STORED DATA
========================================================================

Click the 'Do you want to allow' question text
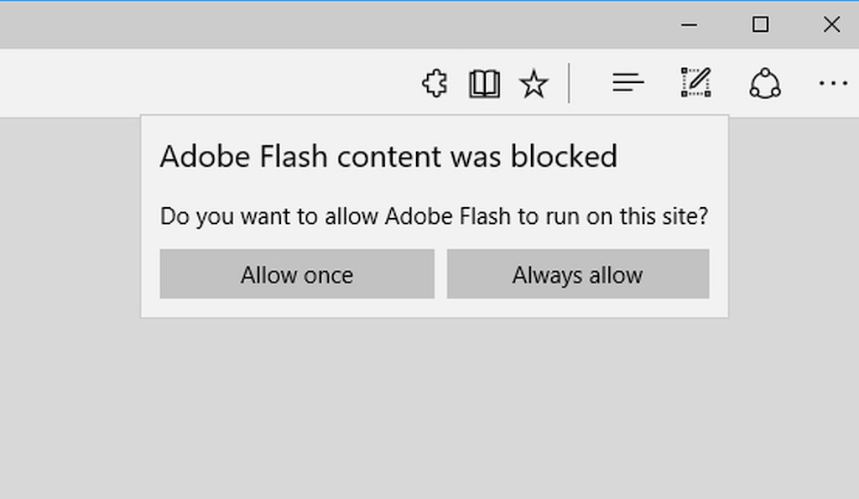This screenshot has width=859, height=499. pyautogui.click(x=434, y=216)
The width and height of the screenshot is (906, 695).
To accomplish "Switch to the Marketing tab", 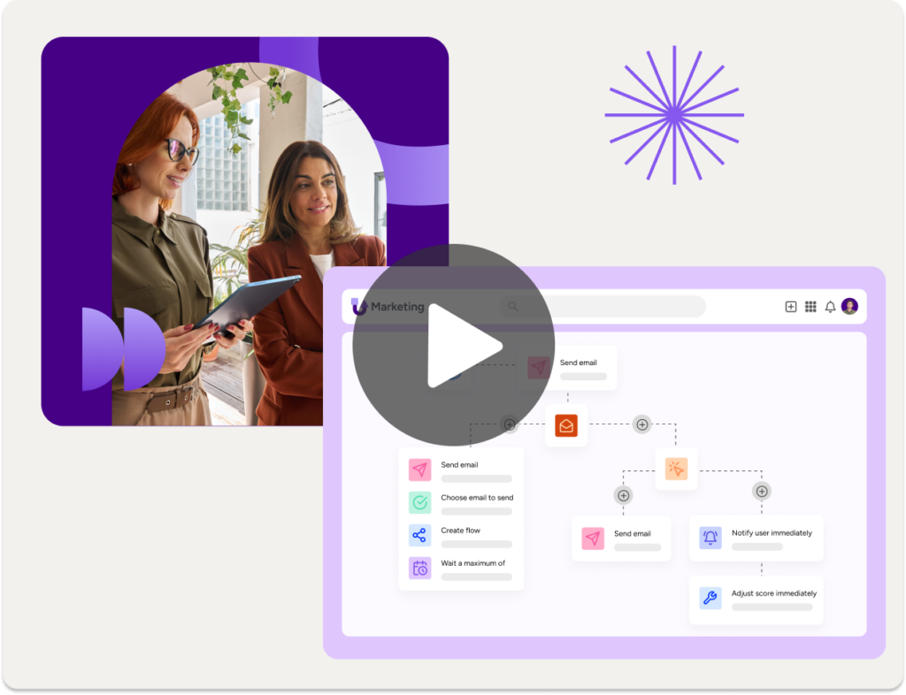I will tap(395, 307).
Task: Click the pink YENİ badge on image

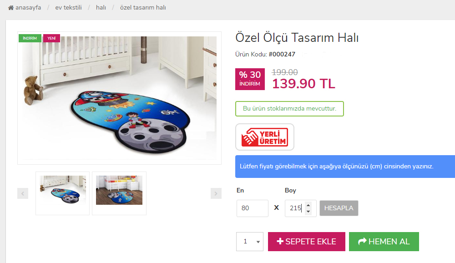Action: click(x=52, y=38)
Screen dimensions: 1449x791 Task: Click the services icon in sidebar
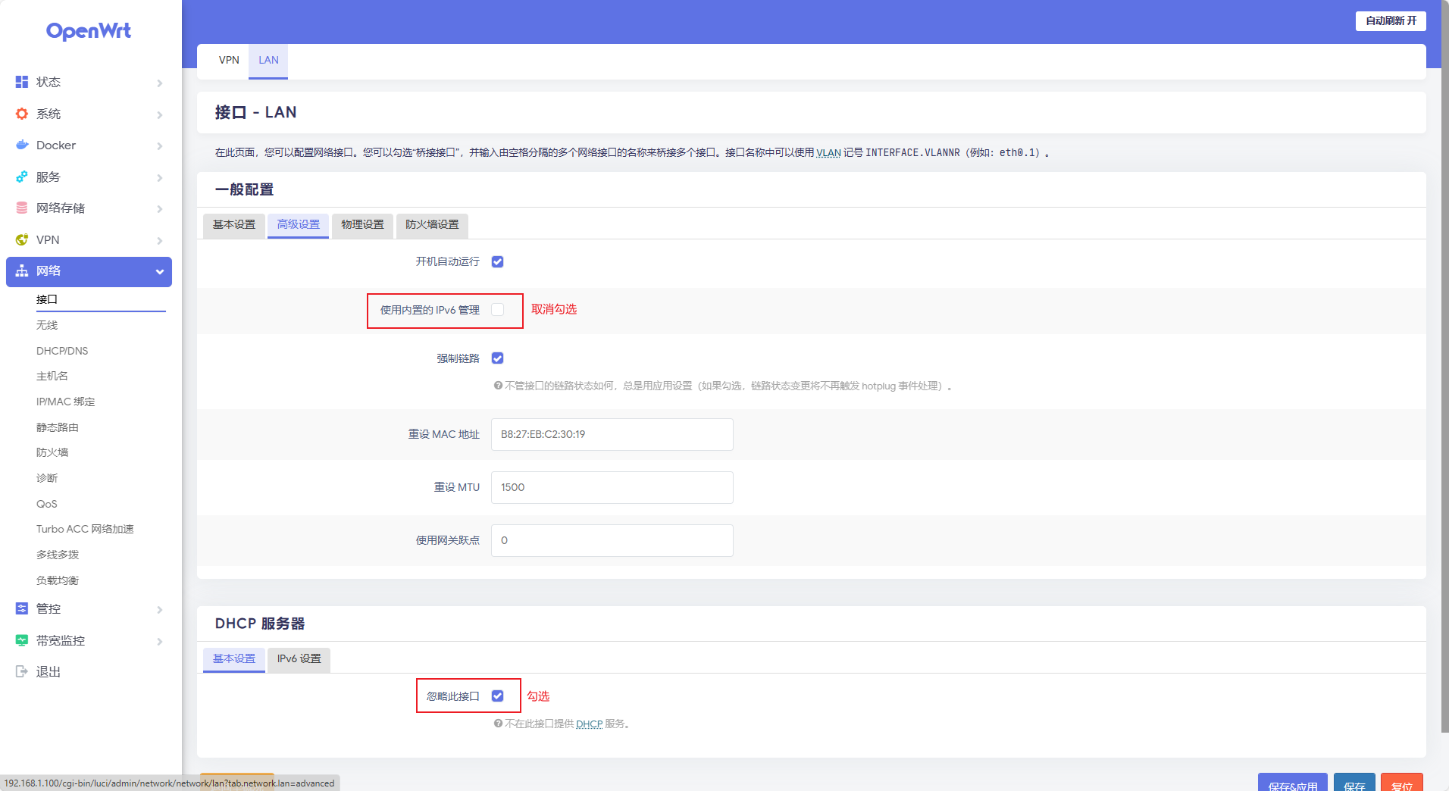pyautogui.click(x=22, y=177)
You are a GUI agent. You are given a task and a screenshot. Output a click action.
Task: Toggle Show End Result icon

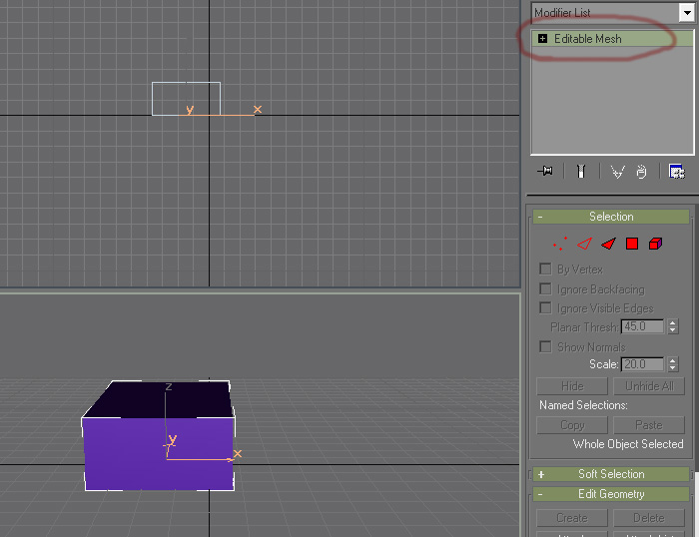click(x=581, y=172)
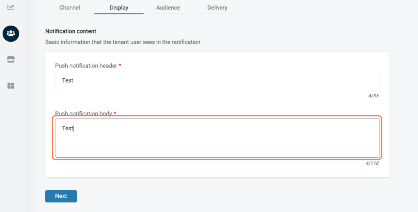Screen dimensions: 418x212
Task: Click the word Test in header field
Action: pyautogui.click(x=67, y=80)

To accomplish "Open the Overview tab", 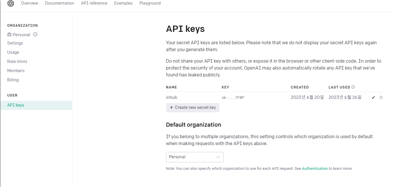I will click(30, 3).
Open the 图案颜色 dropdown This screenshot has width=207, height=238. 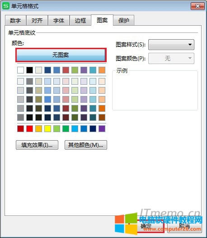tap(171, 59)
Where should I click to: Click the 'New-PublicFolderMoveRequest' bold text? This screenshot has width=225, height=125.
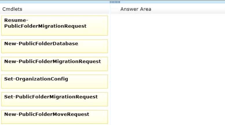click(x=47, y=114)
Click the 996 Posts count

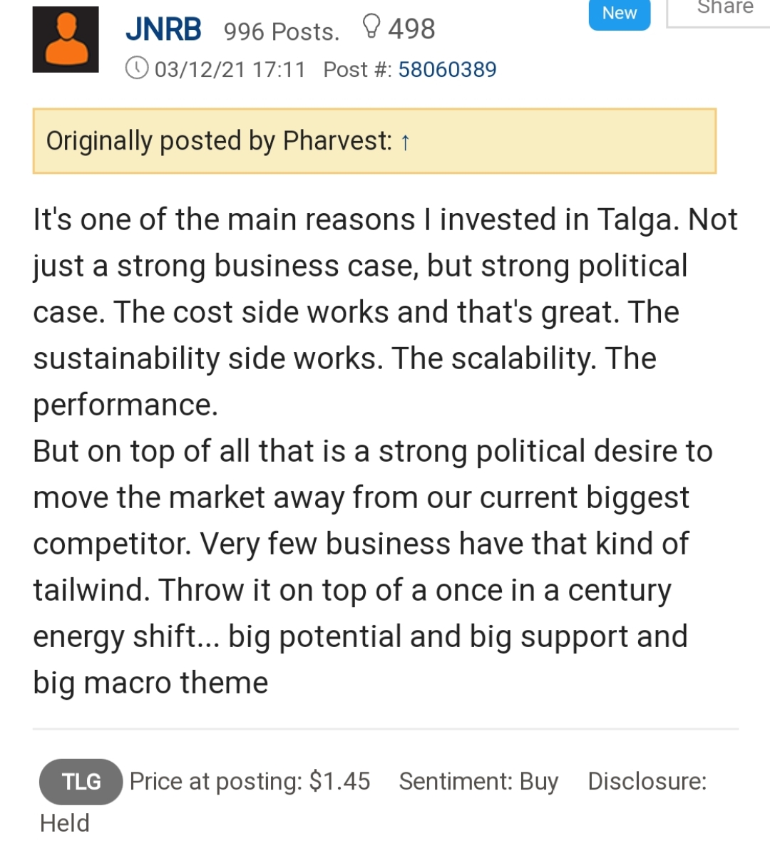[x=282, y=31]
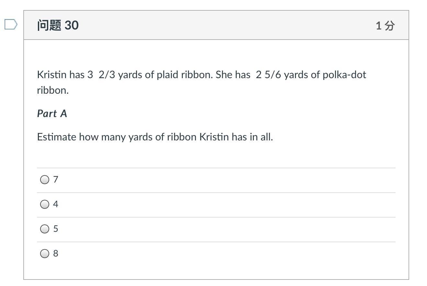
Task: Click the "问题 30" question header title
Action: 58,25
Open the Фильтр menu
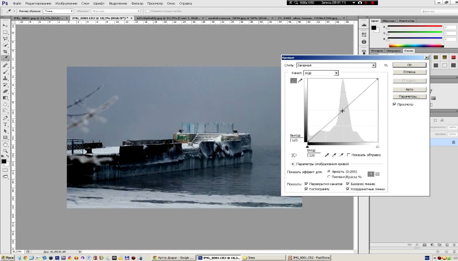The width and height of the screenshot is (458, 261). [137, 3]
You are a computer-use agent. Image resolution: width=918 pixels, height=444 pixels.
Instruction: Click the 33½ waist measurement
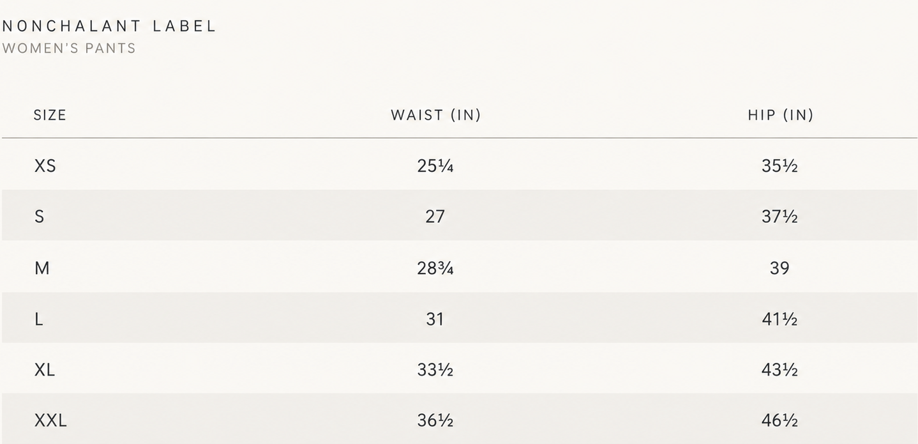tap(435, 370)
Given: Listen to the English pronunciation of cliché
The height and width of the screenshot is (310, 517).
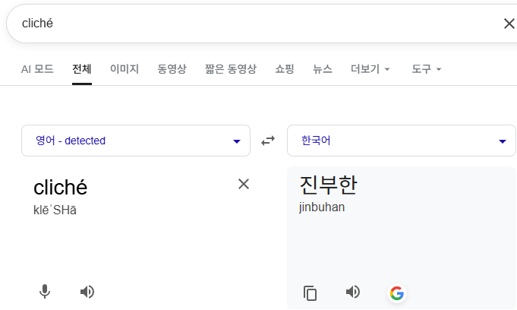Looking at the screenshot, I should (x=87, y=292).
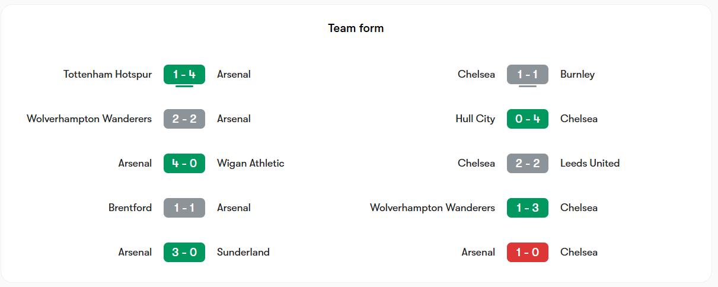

========================================================================

WHAT IS EXPECTED
Omit the pictures and print again exactly the lines from the one with "The height and" through the final line of the entries, both ends included.

WRITTEN ANSWER
The height and width of the screenshot is (310, 517).
Looking at the screenshot, I should (x=87, y=292).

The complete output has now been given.